События на Днепре осенью 1943 года пополнись трагической операцией по высадке воздушного десанта, проводимой Воронежским фронтом. Спланирована она оказалась на скорую руку, без тщательной подготовки. Транспортные самолёты, доставлявшие бойцов в тыл противника, отправлялись без сопровождения истребителей, что приводило к потере техники и личного состава ещё на подлёте к месту назначения. Те десантники, которых удавалось высадить, оказывались разбросанными на огромной площади, кратно превышающей предполагаемое место по плану. Выполнить боевую задачу после итогов десантирования красноармейцам не представлялось возможным. Само собой, операция провалилась. Командование Воронежским фронтом, заручившись поддержкой представителя Ставки, втянуло в авантюру несколько тысяч хорошо подготовленных бойцов, несмотря на предупреждения командующих авиационными частями о невозможности использования истребителей.

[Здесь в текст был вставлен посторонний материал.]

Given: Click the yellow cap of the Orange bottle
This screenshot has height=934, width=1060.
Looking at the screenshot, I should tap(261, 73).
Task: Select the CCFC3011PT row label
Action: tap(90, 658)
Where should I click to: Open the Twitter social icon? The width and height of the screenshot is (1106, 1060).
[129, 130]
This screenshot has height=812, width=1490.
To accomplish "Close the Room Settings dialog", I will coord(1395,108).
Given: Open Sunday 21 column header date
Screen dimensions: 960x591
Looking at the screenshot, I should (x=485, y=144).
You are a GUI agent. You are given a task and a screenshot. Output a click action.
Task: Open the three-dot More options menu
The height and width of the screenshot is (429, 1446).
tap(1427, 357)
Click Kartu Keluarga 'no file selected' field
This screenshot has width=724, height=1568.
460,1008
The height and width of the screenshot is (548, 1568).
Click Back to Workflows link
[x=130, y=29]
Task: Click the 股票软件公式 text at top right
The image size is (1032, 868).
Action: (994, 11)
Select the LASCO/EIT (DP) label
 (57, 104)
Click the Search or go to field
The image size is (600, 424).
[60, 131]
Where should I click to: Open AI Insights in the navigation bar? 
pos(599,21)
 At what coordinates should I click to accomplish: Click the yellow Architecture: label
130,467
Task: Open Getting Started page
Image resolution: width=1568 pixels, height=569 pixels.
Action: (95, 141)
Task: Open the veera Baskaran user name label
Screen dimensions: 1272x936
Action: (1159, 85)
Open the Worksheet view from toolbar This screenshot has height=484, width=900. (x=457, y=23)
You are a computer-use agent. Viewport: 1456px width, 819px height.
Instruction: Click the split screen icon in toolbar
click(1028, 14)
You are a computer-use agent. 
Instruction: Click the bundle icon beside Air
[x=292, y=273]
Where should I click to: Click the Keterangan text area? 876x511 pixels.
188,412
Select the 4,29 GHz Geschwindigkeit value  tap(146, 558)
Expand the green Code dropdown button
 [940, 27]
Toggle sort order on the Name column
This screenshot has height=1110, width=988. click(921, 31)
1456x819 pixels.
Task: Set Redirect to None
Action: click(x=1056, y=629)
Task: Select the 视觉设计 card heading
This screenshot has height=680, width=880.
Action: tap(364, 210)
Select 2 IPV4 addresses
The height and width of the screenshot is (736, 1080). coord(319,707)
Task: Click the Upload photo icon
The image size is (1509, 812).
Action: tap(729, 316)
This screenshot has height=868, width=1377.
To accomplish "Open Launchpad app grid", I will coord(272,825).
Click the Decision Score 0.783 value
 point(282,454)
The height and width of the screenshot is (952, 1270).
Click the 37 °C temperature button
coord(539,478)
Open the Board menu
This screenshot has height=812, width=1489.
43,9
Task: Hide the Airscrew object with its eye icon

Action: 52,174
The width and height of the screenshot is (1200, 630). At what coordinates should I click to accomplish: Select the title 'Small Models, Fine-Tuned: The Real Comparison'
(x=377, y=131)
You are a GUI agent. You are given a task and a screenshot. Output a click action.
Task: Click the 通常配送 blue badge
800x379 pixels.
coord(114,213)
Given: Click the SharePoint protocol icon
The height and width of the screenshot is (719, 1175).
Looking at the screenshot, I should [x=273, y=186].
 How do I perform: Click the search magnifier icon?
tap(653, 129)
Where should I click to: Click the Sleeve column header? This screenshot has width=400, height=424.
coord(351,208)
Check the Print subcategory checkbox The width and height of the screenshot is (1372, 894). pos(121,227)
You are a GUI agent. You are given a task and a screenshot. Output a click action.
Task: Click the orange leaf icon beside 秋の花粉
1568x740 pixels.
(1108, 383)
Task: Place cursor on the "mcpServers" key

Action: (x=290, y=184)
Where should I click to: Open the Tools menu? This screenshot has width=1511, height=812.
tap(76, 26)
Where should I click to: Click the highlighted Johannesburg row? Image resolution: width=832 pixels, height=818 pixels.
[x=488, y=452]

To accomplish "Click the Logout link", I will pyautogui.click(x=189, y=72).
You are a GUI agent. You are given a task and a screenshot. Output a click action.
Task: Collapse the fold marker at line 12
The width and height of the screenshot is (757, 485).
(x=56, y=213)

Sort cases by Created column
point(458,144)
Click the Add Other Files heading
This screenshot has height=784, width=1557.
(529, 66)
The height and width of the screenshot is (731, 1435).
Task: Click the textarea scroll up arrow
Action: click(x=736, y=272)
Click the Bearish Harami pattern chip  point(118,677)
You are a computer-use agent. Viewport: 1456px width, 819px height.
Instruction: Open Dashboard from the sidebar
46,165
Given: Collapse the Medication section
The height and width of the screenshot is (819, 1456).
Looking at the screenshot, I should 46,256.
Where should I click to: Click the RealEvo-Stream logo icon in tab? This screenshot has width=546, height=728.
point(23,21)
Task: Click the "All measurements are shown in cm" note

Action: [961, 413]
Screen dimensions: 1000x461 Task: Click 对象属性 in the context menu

Первоначально, ещё в июле, до перехода в наступление советские авиабазы располагались под Курском. В конце сентября самая ближняя точка к Днепру, где возможно было разместить самолёты, находилась в районе Харькова. Расстояние до реки составляло 200 километров. Дальность полёта бомбардировщиков тех лет ― 1500—4000 километров (здесь надо учитывать, что необходимо суммировать путь туда и обратно). При необходимости они могли долететь до Днепра. Но без сопровождения истребителей, обладавших меньшей дальностью полёта, это оказались бы напрасные жертвы. Авиация противника надёжно охраняла мосты и свои сухопутные войска, переходившие на другой берег.
Сложности возникли из-за невозможности истребителей прикрывать свои и противодействовать неприятельским бомбардировщикам. Дальность полёта истребителей тех лет, указанная в тактико-технических характеристиках, составляла 600—900 километров3.
Самолёты ранних моделей, такие как И-16, Як-1, ЛаГГ-3, обладали максимальной дальностью полёта 600—700 километров и не могли участвовать в боях над Днепром. Кроме пути от аэродрома до цели и обратно (200 км +200 км = 400 км) в конце полёта требовалось оставлять топливо в баках на запас на непредвиденные случаи. Лётчики не приземлялись с пустыми баками, а сохраняли резерв в 15—25 процентов от начального количества топлива (около 150 километров в пересчёте на расстояние). По прямой линии истребители не летали. Им приходилось ввязываться в бой с самолётами противника. В этом случае полётное расстояние значительно увеличивалось. Приходилось уходить от огня, выискивать лучшую позицию для атаки, совершать круги в воздухе, отклоняться от прямолинейной траектории. За один тридцатиминутный бой истребители могли налетать до 250 километров. Нашим истребителям требовался запас топлива на 800 километров (200+200+150+250) при условии базирования под Харьковом, что делало невозможным использование ранних моделей согласно их характеристикам.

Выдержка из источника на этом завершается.